WHAT IS REQUIRED:
Substitute "Display:" for "Viewport:" everywhere it occurs in the items below. Leave every other part of the items unchanged.

Collected data entries
----------------
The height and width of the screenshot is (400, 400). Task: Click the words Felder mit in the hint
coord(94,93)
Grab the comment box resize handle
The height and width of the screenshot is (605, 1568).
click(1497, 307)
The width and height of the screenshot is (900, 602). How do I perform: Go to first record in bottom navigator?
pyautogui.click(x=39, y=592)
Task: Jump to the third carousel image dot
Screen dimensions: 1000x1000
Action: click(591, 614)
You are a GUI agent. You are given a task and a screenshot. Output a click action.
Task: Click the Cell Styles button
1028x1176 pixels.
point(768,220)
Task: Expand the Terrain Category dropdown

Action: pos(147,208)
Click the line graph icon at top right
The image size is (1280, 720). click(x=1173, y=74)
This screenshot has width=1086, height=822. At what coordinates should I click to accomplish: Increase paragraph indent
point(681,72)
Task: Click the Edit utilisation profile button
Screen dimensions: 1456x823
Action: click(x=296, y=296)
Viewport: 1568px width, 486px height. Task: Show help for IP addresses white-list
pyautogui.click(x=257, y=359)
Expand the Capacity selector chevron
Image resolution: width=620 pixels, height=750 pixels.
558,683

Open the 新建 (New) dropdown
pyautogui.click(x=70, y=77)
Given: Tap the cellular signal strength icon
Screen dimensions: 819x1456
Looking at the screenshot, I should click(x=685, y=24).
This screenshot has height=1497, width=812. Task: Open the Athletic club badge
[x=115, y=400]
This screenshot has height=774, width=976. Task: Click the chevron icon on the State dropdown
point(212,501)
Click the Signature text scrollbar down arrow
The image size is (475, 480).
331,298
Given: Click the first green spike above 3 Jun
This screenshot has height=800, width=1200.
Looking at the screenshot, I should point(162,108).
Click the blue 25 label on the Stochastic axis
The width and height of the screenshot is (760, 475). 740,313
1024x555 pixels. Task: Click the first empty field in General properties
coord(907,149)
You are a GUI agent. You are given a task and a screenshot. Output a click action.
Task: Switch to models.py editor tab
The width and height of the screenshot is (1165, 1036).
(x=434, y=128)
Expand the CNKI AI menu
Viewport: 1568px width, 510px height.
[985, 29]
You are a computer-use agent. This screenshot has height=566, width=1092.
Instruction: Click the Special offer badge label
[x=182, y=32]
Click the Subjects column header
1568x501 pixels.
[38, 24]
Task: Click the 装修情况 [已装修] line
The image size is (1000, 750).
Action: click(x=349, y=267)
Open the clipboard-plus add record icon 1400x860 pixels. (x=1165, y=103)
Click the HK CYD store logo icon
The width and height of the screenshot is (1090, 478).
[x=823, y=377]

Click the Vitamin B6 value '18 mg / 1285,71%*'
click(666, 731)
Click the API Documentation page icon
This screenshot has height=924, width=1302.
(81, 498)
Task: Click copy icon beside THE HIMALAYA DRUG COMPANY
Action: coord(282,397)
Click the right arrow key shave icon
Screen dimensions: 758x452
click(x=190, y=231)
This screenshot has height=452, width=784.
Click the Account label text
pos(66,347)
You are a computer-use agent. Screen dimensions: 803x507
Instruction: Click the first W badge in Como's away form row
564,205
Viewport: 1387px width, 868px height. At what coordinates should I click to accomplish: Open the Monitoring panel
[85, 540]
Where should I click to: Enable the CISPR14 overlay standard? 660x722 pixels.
----------------
RESPONSE TO THIS EXERCISE:
The height and width of the screenshot is (400, 400). Task: Click the words Felder mit in the hint
coord(94,93)
Grab the comment box resize handle
The height and width of the screenshot is (605, 1568).
click(1497, 307)
The width and height of the screenshot is (900, 602). How do I perform: Go to first record in bottom navigator?
pyautogui.click(x=39, y=592)
Task: Jump to the third carousel image dot
Screen dimensions: 1000x1000
Action: click(591, 614)
You are a GUI agent. You are given a task and a screenshot. Output a click action.
Task: Click the Cell Styles button
1028x1176 pixels.
point(768,220)
Task: Expand the Terrain Category dropdown

Action: pos(147,208)
Click the line graph icon at top right
The image size is (1280, 720). click(x=1173, y=74)
This screenshot has width=1086, height=822. At what coordinates should I click to accomplish: Increase paragraph indent
point(681,72)
Task: Click the Edit utilisation profile button
Screen dimensions: 1456x823
Action: click(x=296, y=296)
Display: 1568px width, 486px height. Task: Show help for IP addresses white-list
pyautogui.click(x=257, y=359)
Expand the Capacity selector chevron
Image resolution: width=620 pixels, height=750 pixels.
558,683

Open the 新建 (New) dropdown
pyautogui.click(x=70, y=77)
Given: Tap the cellular signal strength icon
Screen dimensions: 819x1456
Looking at the screenshot, I should click(x=685, y=24).
This screenshot has height=1497, width=812. Task: Open the Athletic club badge
[x=115, y=400]
This screenshot has height=774, width=976. Task: Click the chevron icon on the State dropdown
point(212,501)
Click the Signature text scrollbar down arrow
The image size is (475, 480).
331,298
Given: Click the first green spike above 3 Jun
This screenshot has height=800, width=1200.
Looking at the screenshot, I should point(162,108).
Click the blue 25 label on the Stochastic axis
The width and height of the screenshot is (760, 475). 740,313
1024x555 pixels. Task: Click the first empty field in General properties
coord(907,149)
You are a GUI agent. You are given a task and a screenshot. Output a click action.
Task: Switch to models.py editor tab
The width and height of the screenshot is (1165, 1036).
(x=434, y=128)
Expand the CNKI AI menu
Display: 1568px width, 510px height.
[985, 29]
You are a computer-use agent. This screenshot has height=566, width=1092.
Instruction: Click the Special offer badge label
[x=182, y=32]
Click the Subjects column header
1568x501 pixels.
[38, 24]
Task: Click the 装修情况 [已装修] line
The image size is (1000, 750).
Action: click(x=349, y=267)
Open the clipboard-plus add record icon 1400x860 pixels. (x=1165, y=103)
Click the HK CYD store logo icon
The width and height of the screenshot is (1090, 478).
[x=823, y=377]

Click the Vitamin B6 value '18 mg / 1285,71%*'
click(666, 731)
Click the API Documentation page icon
This screenshot has height=924, width=1302.
(81, 498)
Task: Click copy icon beside THE HIMALAYA DRUG COMPANY
Action: coord(282,397)
Click the right arrow key shave icon
Screen dimensions: 758x452
click(x=190, y=231)
This screenshot has height=452, width=784.
Click the Account label text
pos(66,347)
You are a computer-use agent. Screen dimensions: 803x507
Instruction: Click the first W badge in Como's away form row
564,205
Display: 1387px width, 868px height. At what coordinates should I click to accomplish: Open the Monitoring panel
[85, 540]
Where should I click to: Enable the CISPR14 overlay standard? 660x722 pixels.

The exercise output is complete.